- What the task asks -
Could you give the entries again, exactly as written?

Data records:
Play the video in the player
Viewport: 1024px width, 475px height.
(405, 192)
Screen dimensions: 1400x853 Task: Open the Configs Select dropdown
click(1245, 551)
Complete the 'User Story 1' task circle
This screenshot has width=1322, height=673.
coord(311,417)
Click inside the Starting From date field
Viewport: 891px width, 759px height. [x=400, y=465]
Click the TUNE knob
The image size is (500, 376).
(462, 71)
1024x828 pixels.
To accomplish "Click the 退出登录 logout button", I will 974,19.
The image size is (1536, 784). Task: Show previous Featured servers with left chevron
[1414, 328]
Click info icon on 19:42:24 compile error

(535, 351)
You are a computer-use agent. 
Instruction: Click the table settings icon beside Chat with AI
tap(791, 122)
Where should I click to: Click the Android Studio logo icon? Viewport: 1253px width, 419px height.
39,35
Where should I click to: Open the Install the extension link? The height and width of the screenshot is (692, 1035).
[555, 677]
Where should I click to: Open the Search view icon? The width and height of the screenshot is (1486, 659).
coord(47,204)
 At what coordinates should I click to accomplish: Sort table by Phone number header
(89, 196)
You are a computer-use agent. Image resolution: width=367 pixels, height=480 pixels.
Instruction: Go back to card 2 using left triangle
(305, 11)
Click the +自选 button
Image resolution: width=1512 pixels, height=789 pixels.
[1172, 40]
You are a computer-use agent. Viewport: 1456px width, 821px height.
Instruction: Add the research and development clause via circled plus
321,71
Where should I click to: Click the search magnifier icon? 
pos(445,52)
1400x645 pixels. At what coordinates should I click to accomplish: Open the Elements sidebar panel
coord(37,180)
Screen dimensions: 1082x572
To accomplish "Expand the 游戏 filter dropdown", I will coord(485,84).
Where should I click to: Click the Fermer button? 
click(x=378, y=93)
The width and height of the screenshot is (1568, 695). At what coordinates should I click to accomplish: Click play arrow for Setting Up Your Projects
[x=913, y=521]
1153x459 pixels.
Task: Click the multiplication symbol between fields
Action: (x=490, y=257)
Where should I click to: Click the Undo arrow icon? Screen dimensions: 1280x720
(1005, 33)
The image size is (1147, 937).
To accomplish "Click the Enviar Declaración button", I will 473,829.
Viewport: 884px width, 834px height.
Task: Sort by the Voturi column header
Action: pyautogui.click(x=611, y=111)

- Answer section -
Play the video in the player
Viewport: 1024px width, 475px height.
(405, 192)
Screen dimensions: 1400x853 Task: Open the Configs Select dropdown
click(1245, 551)
Complete the 'User Story 1' task circle
This screenshot has width=1322, height=673.
coord(311,417)
Click inside the Starting From date field
Viewport: 891px width, 759px height. [x=400, y=465]
Click the TUNE knob
The image size is (500, 376).
(462, 71)
1024x828 pixels.
To accomplish "Click the 退出登录 logout button", I will 974,19.
The image size is (1536, 784). Task: Show previous Featured servers with left chevron
[1414, 328]
Click info icon on 19:42:24 compile error

(535, 351)
You are a computer-use agent. 
Instruction: Click the table settings icon beside Chat with AI
tap(791, 122)
Where should I click to: Click the Android Studio logo icon? Viewport: 1253px width, 419px height.
39,35
Where should I click to: Open the Install the extension link? The height and width of the screenshot is (692, 1035).
[555, 677]
Where should I click to: Open the Search view icon? The width and height of the screenshot is (1486, 659).
coord(47,204)
 At what coordinates should I click to accomplish: Sort table by Phone number header
(89, 196)
You are a computer-use agent. Image resolution: width=367 pixels, height=480 pixels.
Instruction: Go back to card 2 using left triangle
(305, 11)
Click the +自选 button
Image resolution: width=1512 pixels, height=789 pixels.
[1172, 40]
You are a computer-use agent. Viewport: 1456px width, 821px height.
Instruction: Add the research and development clause via circled plus
321,71
Where should I click to: Click the search magnifier icon? 
pos(445,52)
1400x645 pixels. At what coordinates should I click to accomplish: Open the Elements sidebar panel
coord(37,180)
Screen dimensions: 1082x572
To accomplish "Expand the 游戏 filter dropdown", I will coord(485,84).
Where should I click to: Click the Fermer button? 
click(x=378, y=93)
The width and height of the screenshot is (1568, 695). At what coordinates should I click to accomplish: Click play arrow for Setting Up Your Projects
[x=913, y=521]
1153x459 pixels.
Task: Click the multiplication symbol between fields
Action: (x=490, y=257)
Where should I click to: Click the Undo arrow icon? Screen dimensions: 1280x720
(1005, 33)
The image size is (1147, 937).
To accomplish "Click the Enviar Declaración button", I will 473,829.
Viewport: 884px width, 834px height.
Task: Sort by the Voturi column header
Action: pyautogui.click(x=611, y=111)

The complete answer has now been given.